Estrela prepared and released, in 2014, the double album Leminskantionswith unreleased songs by Paulo Leminski and some of his partners, launched in 2014. The project also resulted, a year later, in a songbook with more than 100 songs by Leminski. Renowned artists, such as Moraes Moreira, Zélia Duncan and Zeca Baleiro, participated in the initiative.
One of the feelings that currently exists, Estrela points out, is that she and her family are “managing the career of someone who is no longer here.” However, there are limits. Her mother, Alice Ruiz, refuses to give interviews about her partner, reaffirming her position as a woman who does not allow herself to be turned into an accessory or someone lesser, who merely helped a man achieve notoriety.
“She says: my daughters play the boat [em torno das obras de Paulo Leminski] and I want to give an interview about my work, because I’m still producing it”, says Estrela. “Since the first book, she was with him when he published it and followed a good part of the production and another book he sent to my mother before sending to [editora] Brasiliense. And he left an organized book, which is The Former Stranger. My mother was there, on sitesaying what was going through his head,” he adds.

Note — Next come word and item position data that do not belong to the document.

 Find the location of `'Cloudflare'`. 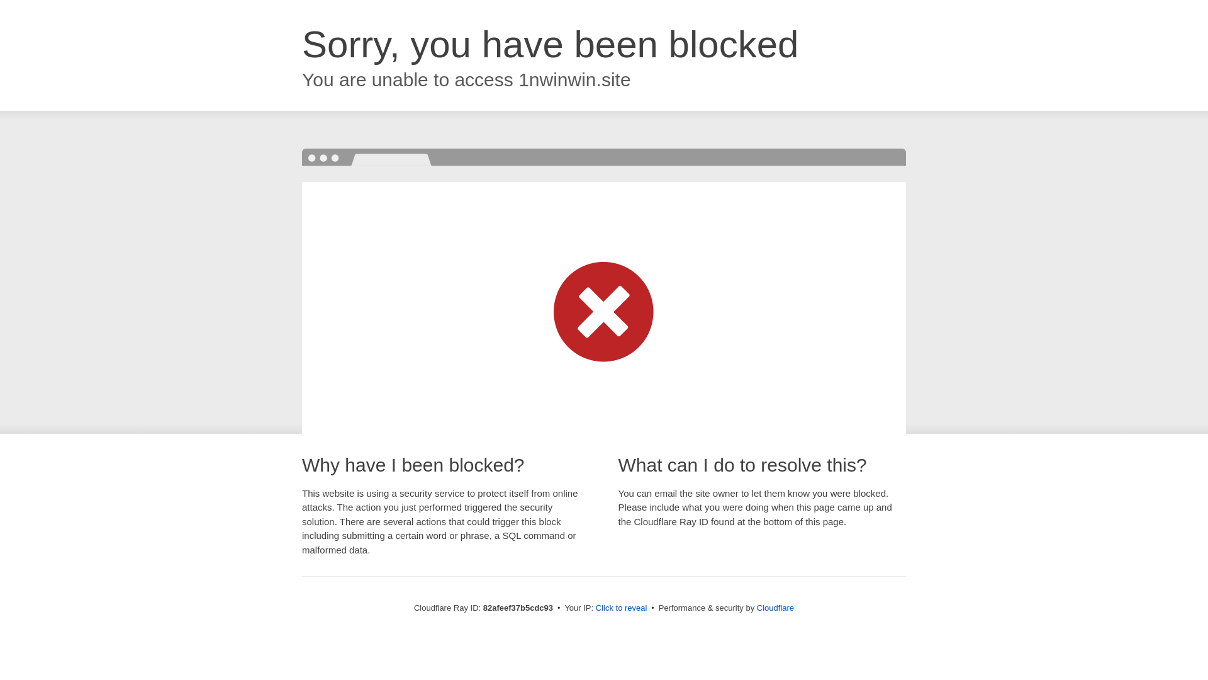

'Cloudflare' is located at coordinates (775, 607).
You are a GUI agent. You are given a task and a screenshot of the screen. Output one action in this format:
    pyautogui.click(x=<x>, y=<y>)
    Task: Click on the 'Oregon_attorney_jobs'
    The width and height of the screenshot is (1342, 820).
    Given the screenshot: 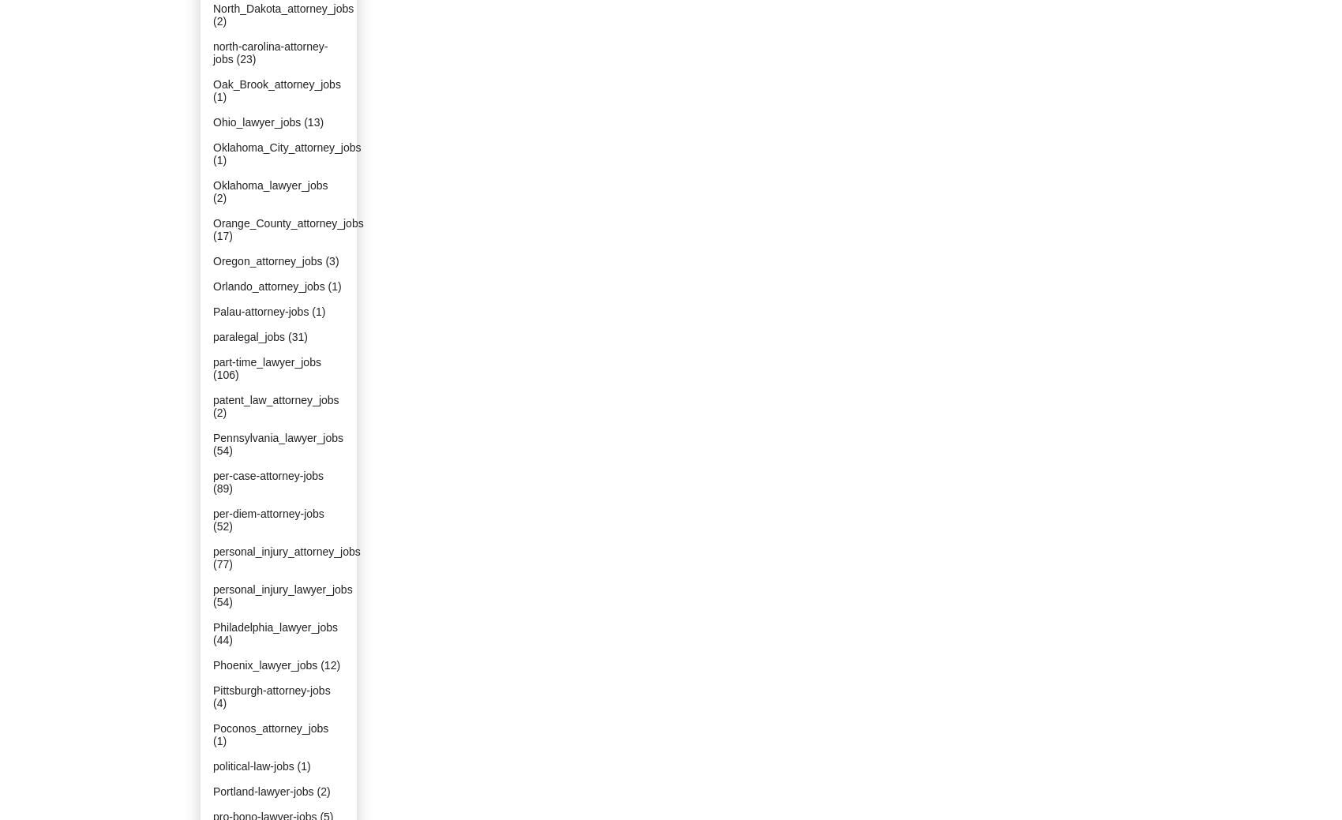 What is the action you would take?
    pyautogui.click(x=266, y=261)
    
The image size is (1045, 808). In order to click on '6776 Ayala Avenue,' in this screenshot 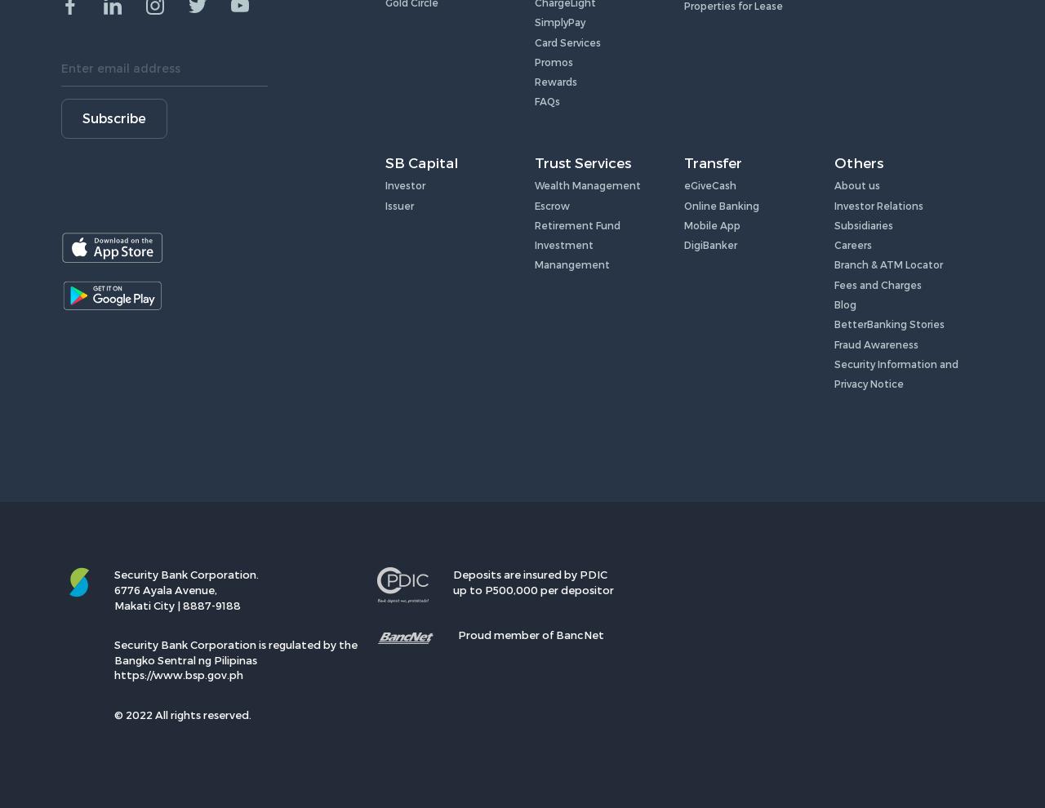, I will do `click(113, 589)`.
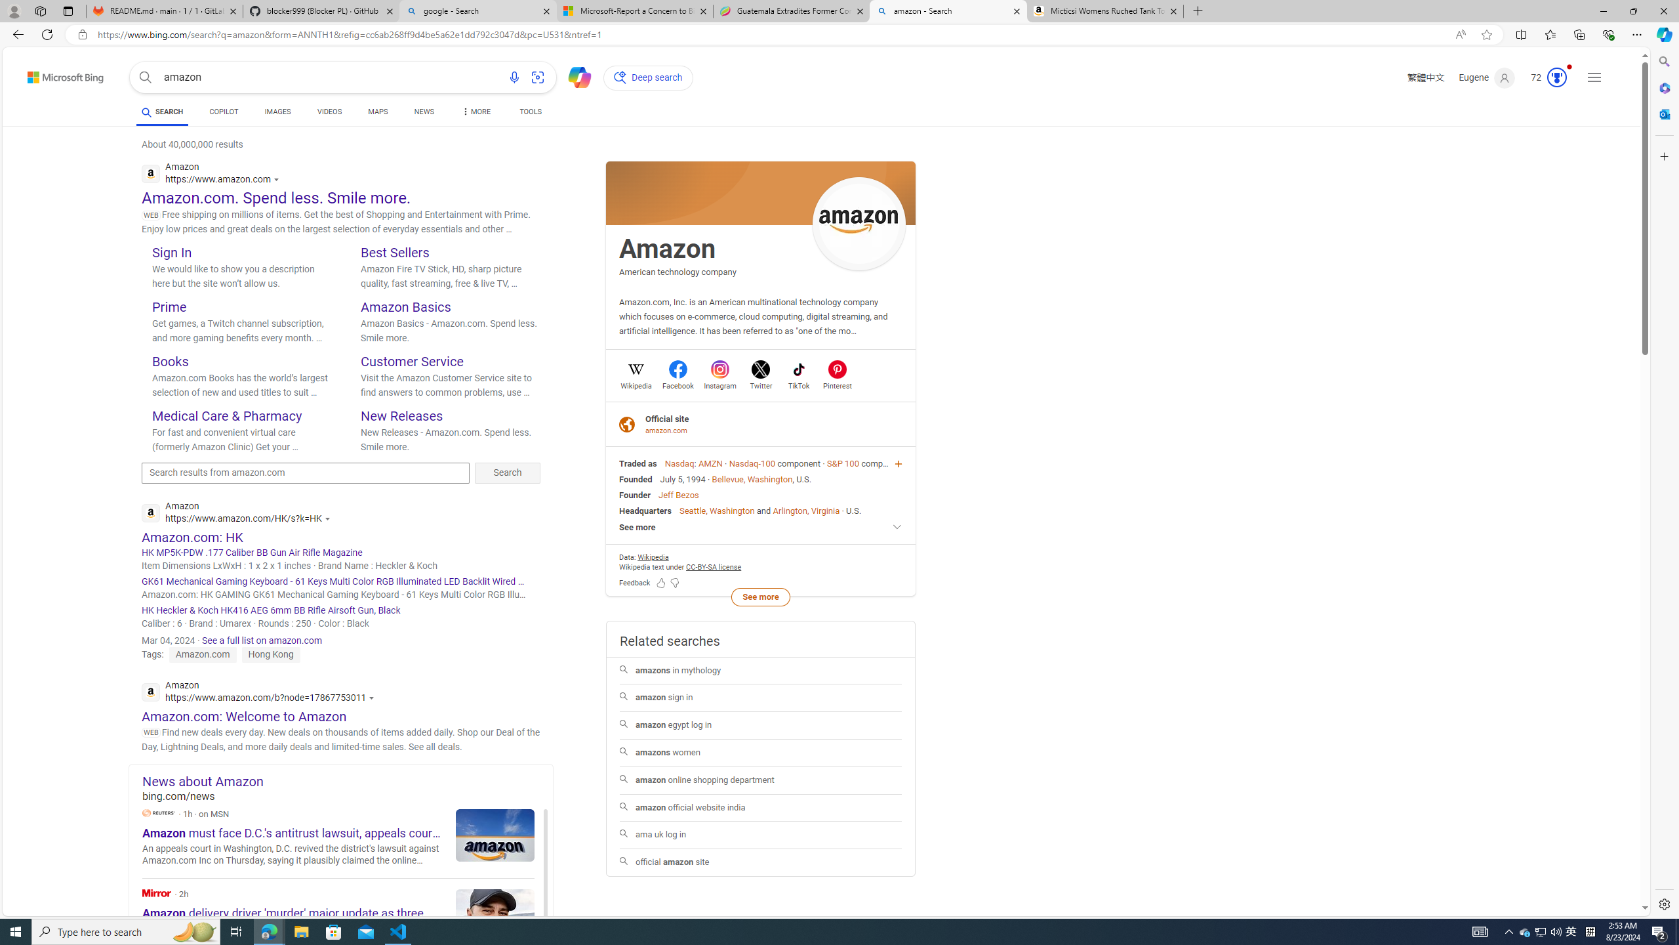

According to Estrela, the person responsible for publishing the book All Poetry it was his mother. “It was an act of love, of following every little stain on the paper, in the editing, even to reproduce that chaotic and frenetic thing of writing, producing the stain on the paper and having the maximum amount of poetry per page, to be something popular and cheap. We worked so that it would be something definitive and impactful”, he says.
For Téo Ruiz, what Paulo Leminski left behind was a long-lasting and impressively contemporary gift. “He was an entire world.”